18th Feb 2012
E100 Q&A The Land-Joshua
By Andy Jarvis
Why did Joshua succeed Moses instead of one of his sons?
Whereas Kings are succeeded by their sons, or daughters depending on the rules of succession, leaders of nations are chosen by election or by appointment. In this case, God chose Moses to lead Israel and now in Joshua 1:1-2 he appoints Joshua to continue the task of leading the people into the Promised Land. God’s instructions in this are plain in Numbers 27:12-23. God had given Joshua the gift of leadership.
In Ex 33:11 we find that Joshua never leaves the tent in which God appears to Moses. It is a mark of his devotion to God. In Numbers 14:6 Joshua is one of the spies sent to assess the strengths and weaknesses of the Promised Land. He and Caleb demonstrate faith in God’s promises, while the other spies advise against entering it. Caleb and Joshua’s faith is identified as their possession of God’s Spirit. The fearful spies meet a swift end as punishment for their lack of faith.
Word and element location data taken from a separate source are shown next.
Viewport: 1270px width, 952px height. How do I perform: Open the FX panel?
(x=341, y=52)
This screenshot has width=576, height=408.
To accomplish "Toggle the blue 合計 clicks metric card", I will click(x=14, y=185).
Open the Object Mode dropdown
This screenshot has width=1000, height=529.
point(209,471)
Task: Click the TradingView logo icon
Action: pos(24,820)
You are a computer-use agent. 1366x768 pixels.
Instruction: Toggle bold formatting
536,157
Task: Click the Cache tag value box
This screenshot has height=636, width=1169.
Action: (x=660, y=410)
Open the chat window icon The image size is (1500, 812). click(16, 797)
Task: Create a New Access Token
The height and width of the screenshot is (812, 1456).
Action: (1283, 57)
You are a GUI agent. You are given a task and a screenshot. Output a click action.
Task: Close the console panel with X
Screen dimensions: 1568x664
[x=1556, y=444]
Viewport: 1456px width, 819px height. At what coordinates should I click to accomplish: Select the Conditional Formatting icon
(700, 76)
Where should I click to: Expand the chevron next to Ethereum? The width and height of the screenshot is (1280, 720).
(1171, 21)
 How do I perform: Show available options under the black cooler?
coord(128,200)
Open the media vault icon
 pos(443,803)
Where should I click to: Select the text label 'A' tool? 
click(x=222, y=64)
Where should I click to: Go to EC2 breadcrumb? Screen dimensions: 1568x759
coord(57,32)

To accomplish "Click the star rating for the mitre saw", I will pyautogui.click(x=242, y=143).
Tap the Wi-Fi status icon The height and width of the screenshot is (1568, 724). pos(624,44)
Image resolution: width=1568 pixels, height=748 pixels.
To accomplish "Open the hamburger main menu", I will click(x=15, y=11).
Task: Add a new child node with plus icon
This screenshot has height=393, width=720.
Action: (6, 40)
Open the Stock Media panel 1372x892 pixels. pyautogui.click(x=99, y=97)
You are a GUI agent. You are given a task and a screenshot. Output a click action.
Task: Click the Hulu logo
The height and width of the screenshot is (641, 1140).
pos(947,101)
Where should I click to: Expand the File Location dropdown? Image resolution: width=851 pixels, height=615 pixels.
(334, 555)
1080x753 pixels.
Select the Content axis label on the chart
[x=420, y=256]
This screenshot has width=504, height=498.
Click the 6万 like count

Moses had a son, Gershom (Ex 2:22) and by the time we read Ex 18, he had a second son called Eliezer. Both sons had names of significant meaning. Gershom sounds like the Hebrew for ‘an alien there’ and Eliezer means ‘My God is helper’.
In Judges 18 Gershom’s son Jonathan becomes priest to the Danites (The tribe of Dan). In 1 Chronicles 23 Moses’ sons and their descendants are listed. They were part of the tribe of Levi, appointed by God to serve as priests.
Why were Levitical Priests chosen to carry the Ark?
The simple answer is that the tribe of Levi was chosen as the one who would be the priests. There were no priests of God, chosen from any other tribe. When the Israelites rebelled against God and worshipped the Golden Calf, Moses called for all those who remained faithful to God to put to death those who were unfaithful to Him. The Levites rallied to Moses (Ex 32:25-28) and were rewarded for their loyalty by being chosen to be the priests. Therefore, they were ‘worthy’ of the honour of carrying the presence of God, the Ark. We are truly blessed, aren’t we, to receive the Spirit of God dwelling in us?
Why did Joshua build a monument in the river (Josh 4:9) that no-one would see?
The text tells us that the 12 stones were set up where the Israelites camped on the river bank. The stones were chosen from the spot where the priests stood, carrying the Ark of the Covenant, in the middle of the river and put down where the Israelites camped Josh 4:8. Given that they crossed the river while it was already in flood, the bank on which they camped and where they put the stones, was certain to remain above ground when the river flooded again, meaning that it would be a lasting monument to God’s action to show His people the way into the land of their inheritance.
Who was the man in Joshua 5:13-15?
The obvious answer is that he was just who the text says he was, the commander of the army of the Lord (v14), but this ‘man’ accepts being addressed as ‘my Lord’ or ‘my lord’, whereas Gideon addresses the angel in Judges 6:13 as ‘sir’ before using the term ‘Lord’ in 6:15. Accepting such an address suggests that this ‘man’ accepts worship given only to God and that the ‘man’ may therefore be Jesus. Commentaries suggest that an angel, a created being, would not accept such worship.
This ‘angel’ was the same one who had appeared to Abraham at Mamre Gen 18:1 and with whom Jacob wrestled in Gen 32:24. The ‘word becoming flesh’ and dwelling among us.